As summer break is about to begin, there is a significant decrease in the number of paid summer jobs available for students.  As an alternative, there are a number of students hoping to land internships in the private sector.  Given the number of students vying for these positions and the country’s continued slow economic recovery, many companies are considering offering unpaid internships.  However, simply because the student is willing to work for free does not necessarily mean that the company can do so without violating the Fair Labor Standards Act (FLSA) and related state wage and hour statutes. 

Last year, the Department of Labor (DOL) issued a fact sheet providing general information to help determine whether interns must be paid for their services under the FLSA.  Whether the FLSA applies to an internship depends on whether there is an employment relationship between the intern and the company.  The FLSA defines the term “employ” very broadly and internships in the private sector will most often be viewed as employment unless the work is for the benefit of the intern.  And if the interns qualify as employees, they must be paid at least the minimum wage and overtime compensation for hours worked over 40 in a work week.  

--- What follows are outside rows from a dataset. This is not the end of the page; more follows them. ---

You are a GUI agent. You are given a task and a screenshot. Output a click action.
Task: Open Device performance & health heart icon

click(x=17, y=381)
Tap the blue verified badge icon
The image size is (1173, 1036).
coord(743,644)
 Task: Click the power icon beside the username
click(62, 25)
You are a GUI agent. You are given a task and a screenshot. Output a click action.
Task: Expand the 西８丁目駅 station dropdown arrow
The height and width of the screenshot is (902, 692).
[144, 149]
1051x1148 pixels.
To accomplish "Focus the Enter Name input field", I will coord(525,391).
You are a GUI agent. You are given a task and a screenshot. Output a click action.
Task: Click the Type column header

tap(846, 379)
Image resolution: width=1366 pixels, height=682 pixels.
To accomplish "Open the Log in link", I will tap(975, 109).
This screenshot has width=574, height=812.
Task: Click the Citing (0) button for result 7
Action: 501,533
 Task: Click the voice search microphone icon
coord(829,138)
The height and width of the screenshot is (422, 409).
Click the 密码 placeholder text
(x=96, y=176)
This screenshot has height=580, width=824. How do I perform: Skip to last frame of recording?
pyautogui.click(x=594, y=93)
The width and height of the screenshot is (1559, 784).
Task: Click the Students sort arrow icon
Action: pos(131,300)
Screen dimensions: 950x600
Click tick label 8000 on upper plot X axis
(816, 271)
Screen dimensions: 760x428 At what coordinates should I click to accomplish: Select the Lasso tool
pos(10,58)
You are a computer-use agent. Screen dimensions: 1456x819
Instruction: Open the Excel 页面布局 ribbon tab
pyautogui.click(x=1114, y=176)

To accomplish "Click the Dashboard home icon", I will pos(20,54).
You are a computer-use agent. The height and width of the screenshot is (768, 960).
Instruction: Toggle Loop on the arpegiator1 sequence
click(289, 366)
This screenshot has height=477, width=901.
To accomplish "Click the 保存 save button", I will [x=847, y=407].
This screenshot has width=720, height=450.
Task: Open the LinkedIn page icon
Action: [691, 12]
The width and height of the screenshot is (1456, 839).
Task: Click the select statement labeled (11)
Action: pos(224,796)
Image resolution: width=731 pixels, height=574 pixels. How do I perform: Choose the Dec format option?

In order to make this determination, the DOL applies a six factor test with particular focus on the work environment, primary beneficiary of the activity, displacement of employees, supervision and job entitlement.  While helpful, the DOL does not require that a student receive academic credit to keep the internship from following under the auspices of the FLSA.

If you do choose to hire an intern on an unpaid basis, best practices dictate that the intern and employer have a written communication that outlines the learning objectives of the internship, the type of training provided and the fact that the internship is unpaid.